Industrija mesa Matijević
- Official logo
- Native name: Индустрија меса Матијевић
- Company type: d.o.o.
- Industry: Holding
- Founded: 7 January 1994; 32 years ago
- Headquarters: Rumenački put 86, Novi Sad, Serbia
- Area served: Serbia
- Key people: Branka Grubor (Director) Petar Matijević (Founder and CEO)
- Revenue: €142.40 million (2018)
- Net income: ▼€10.11 million (2018)
- Total assets: ▲€296.34 million (2018)
- Total equity: ▲€239.14 million (2018)
- Owner: Petar Matijević (70%) Zora Matijević (30%)
- Number of employees: 2,012 (2018)
- Website: www.matijevic.rs

= Industrija mesa Matijević =

Serbian meat industry holding company

Industrija mesa Matijević (Индустрија меса Матијевић) is a Serbian meat industry holding company with the headquarters in Novi Sad, Serbia.
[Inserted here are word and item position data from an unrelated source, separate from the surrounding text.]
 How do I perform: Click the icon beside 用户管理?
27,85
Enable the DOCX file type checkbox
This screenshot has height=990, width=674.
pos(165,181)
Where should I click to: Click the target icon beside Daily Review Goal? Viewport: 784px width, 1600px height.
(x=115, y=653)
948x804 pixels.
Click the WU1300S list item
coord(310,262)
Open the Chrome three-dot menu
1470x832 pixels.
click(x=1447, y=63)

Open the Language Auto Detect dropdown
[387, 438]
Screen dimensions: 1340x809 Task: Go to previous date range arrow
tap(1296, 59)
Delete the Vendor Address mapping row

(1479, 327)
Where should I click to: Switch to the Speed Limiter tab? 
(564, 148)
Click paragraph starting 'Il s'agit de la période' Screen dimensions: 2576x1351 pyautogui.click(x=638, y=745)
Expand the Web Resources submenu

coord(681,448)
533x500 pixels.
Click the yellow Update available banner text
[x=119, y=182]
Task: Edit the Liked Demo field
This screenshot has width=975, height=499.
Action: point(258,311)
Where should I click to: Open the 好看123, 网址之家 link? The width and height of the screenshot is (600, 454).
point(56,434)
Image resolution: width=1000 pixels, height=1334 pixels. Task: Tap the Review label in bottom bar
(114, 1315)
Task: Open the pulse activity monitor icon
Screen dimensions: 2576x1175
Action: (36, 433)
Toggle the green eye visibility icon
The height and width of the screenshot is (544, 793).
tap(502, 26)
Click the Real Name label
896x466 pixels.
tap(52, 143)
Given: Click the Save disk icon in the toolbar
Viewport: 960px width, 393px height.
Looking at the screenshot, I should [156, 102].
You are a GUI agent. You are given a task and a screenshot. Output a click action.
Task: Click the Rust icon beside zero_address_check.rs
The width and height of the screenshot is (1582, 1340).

As of December 2017, it has a total of 41 companies within its holding, which performs a variety of services, such as agribusiness, wholesale and real estate.

==History==
Industrija mesa Matijević was founded on 7 January 1994. As of 31 December 2017, Industrija mesa Matijević has 41 subsidiary companies within its holding. with most of them being in the region of Vojvodina – Bezdan, Bajmok, Lazarevo, Kolut and Aleksa Šantić farmsteads.

==Divisions==
- Agribusiness
The main activity of Industrija mesa Matijević is focused on agribusiness, specifically meat industry and grains production and wholesale. Most of its farmsteads are located in the region of Vojvodina – Bezdan, Bajmok, Lazarevo, Kolut and Aleksa Šantić. Industrija mesa Matijević manages around 33,000 hectares of agriculture land (around 330 square kilometers), of which 23,500 is in its ownership.

Two most notable subsidiaries of Industrija mesa Matijević are "MPZ–agrar" (farmsteads and crafting) and "MAT–agro" (grains wholesale).

- Real estate
Also, Industrija mesa Matijević manages several real estate properties in Serbia through its subsidiary company "Mat real estate".

In January 2017, IM Matijević purchased the building in the center of Belgrade of the former Yugoslav conglomerate company "Jugoeksport", for a sum of 7.3 million euros. The company stated that it plans to renovate the building into the hotel, making it the company's fifth hotel after three hotels it already possesses in Novi Sad and one located in Zrenjanin.

In January 2018, IM Matijević bought "Slavija luks" hotel located at the Slavija Square in Belgrade, for a sum of 6.5 million euros.